But just nine weeks into the job, and he’s already sick of the D-word

“Digital transformation, government, I’ll do it, I’ll sort it out – it’s dead easy,” jokes Martyn Wallace, the man who has just been appointed to arguably one of the most challenging public sector jobs in Scotland. Although Wallace is laughing, I detect a bit of gallows humour in his voice. He knows this gig is not going to be easy.

Wallace’s official job title is Chief Digital Officer at the newly-created Scottish Local Government Digital Office. He works in an office at the ‘Improvement Service’ in Livingston. It all sounds a bit Orwell. It’s not meant to. There is an awful lot of stock being put behind getting public services in Scotland fit for their own ‘digital transformation’.

As Wallace sees it, though, the journey towards technology-driven public services is less about the word ‘digital’ and more about ‘transformation’, or change.

“I’m sick of the word digital,” he says. “It’s actually just normal day-to-day stuff. It’s about business and changing the way you do things. And that is pretty fundamental.”

Wallace is simply echoing the zeitgeist; at the annual World Economic Forum gathering in Davos this year, the top-level discussion focused around exactly that – leveraging the power of technology to institute a far higher level of organisational change.
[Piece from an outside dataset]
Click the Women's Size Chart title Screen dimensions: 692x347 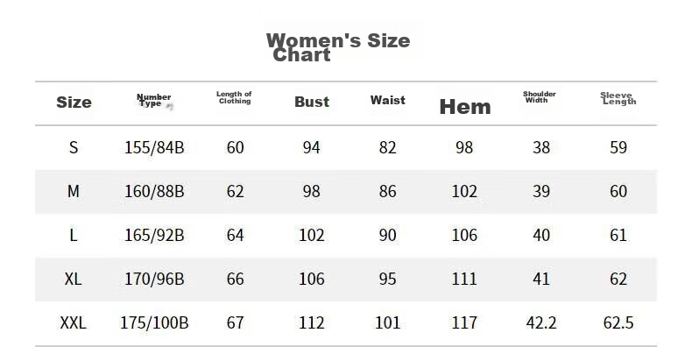[x=338, y=47]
The CEOs of the world’s biggest companies all appear to be on board, as no one wants their markets swallowed up by the likes of Uber.

“Most of the real transformation comes in reinventing your business processes, your strategy, the way you organise your company,” Erik Brynjolfsson, Director, MIT Initiative on the Digital Economy, MIT Sloan School of Management, told the conference in Switzerland.
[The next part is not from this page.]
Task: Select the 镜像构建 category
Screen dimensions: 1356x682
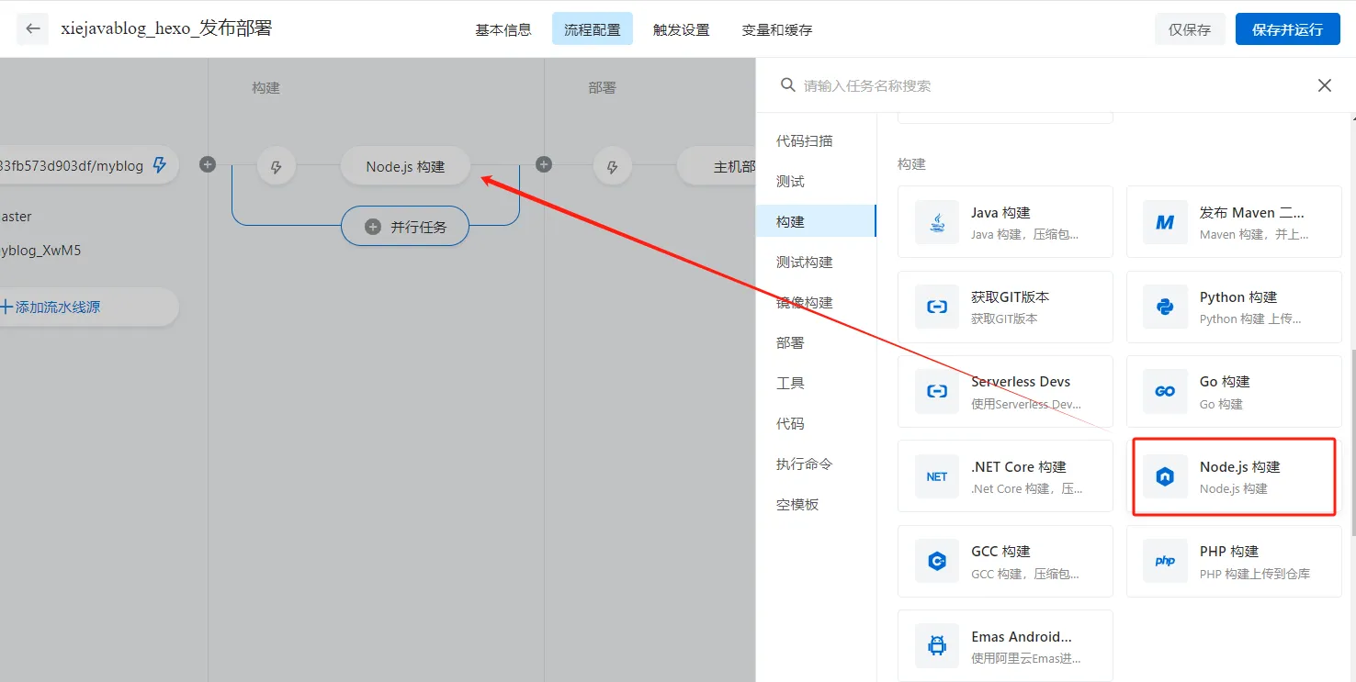Action: pos(803,302)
Wallace is totally on board. His job, though, is to change the way local councils operate in Scotland, using technology to make services more accessible and easier to use.
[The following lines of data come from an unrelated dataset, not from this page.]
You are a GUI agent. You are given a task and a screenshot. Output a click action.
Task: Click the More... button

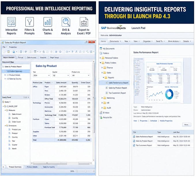pyautogui.click(x=186, y=125)
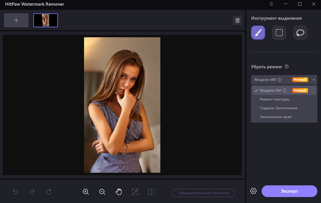Viewport: 321px width, 203px height.
Task: Delete image using the trash icon
Action: 237,21
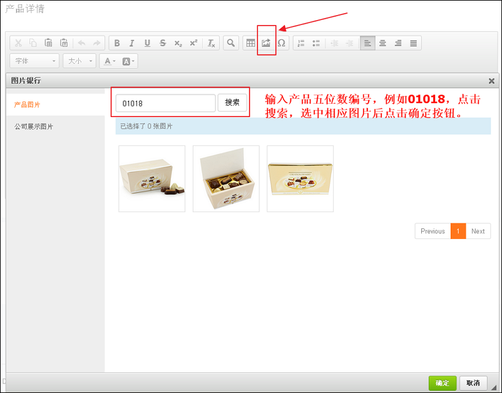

He is currently working with 28 of them, and hopes to have visited half by Christmas on a tour of the country. But visiting change upon organisations that employ more than 200,000 people is not going to be easy.

“We’ve got a strategy: digital leadership is about the hearts and minds, the HR that’s required,” adds Wallace, whose previous roles include working for Capita and Telefonica O2.

He adds: “There will be disruption. I can’t help it but there will be potential job losses and job realignment to dif- ferent services – because digital will take over people’s jobs as we become leaner and more engaged. We need to understand the fundamental problems in each service and ask, ‘What’s the art of the possible? What would Google do in this scenario’?”

His approach will be to embed a different kind of thinking within council departments, encouraging them to get together with end users to ‘co-design’ services from the outset. He is encouraged by the recent Scottish Government-led CivTech project, which put a call out to entrepreneurs and technologists to come up with innovative tech-based platforms to solve six public sector problems.

One Of thOse was to harness tech- nology to create a flood risk mapping service for the Scottish Environment Protection Agency (SEPA); another came from National Services Scotland (NSS), whose Information Services Division (ISD) was seeking to improve the way it delivers health and social care data and analysis to healthcare professionals.

“I fully support and back CivTech,” Wallace adds. “I’ve got a brief that’s being written up that’s going out to chief execs. We’re going out for the call to action for CivTech 2. When I accepted the post I was given nine issues to look at. I’ve discussed those with the councils I’ve seen so far. But within those nine issues there are more issues, so I’m now looking at a list of around 40 ideas. I’m saying to people, ‘What are the big questions you want answered’? Give them to me and CivTech and we’ll look at them.”

Wallace’s view is that rather than create services for local authorities multiple times, it’s far better and easier to focus on creating one and rolling it out to all councils, be it for assisted living, health, education or even volunteer-based community services.

“It’s my view – and I’ve been very open about this – that councils have got no money, we’ve got an aging population, and they all essentially do the same stuff,” he says. “But what we shouldn’t be doing is building some- thing 32 times and rolling it out once. We should be doing it once and rolling it out 32 times, so whether that’s a national programme, or best practice, or software.”

It is an ambitious goal, and Wallace – along with his Chief Technology Officer colleague, Dr Colin Birchenall – are part of a digital office that will be funded for the next three years; they will be ex- pected to turn their digital transformation strategy into a set of actions that will set the ‘long-term digital direction for local government in Scotland’.

But does he think he has the right profile for a job that will undoubtedly require not just technical management, but the softer skills of working with people from a different background to his own?

“My background is different and I think that’s one of the main reasons I was picked for this role,” he says. “I am a bit destructive, a bit outspoken. I’m a little bit crazy. I’m a bit eccentric. I am a geek.

“But I fundamentally helped shift O2 customers to the digital portfolio and digital way of thinking. So why can’t we have that ecosystem where we all come together. Because, at the end of the day, the staff in local government are citizens, private sector staff are citizens. We are all citizens.”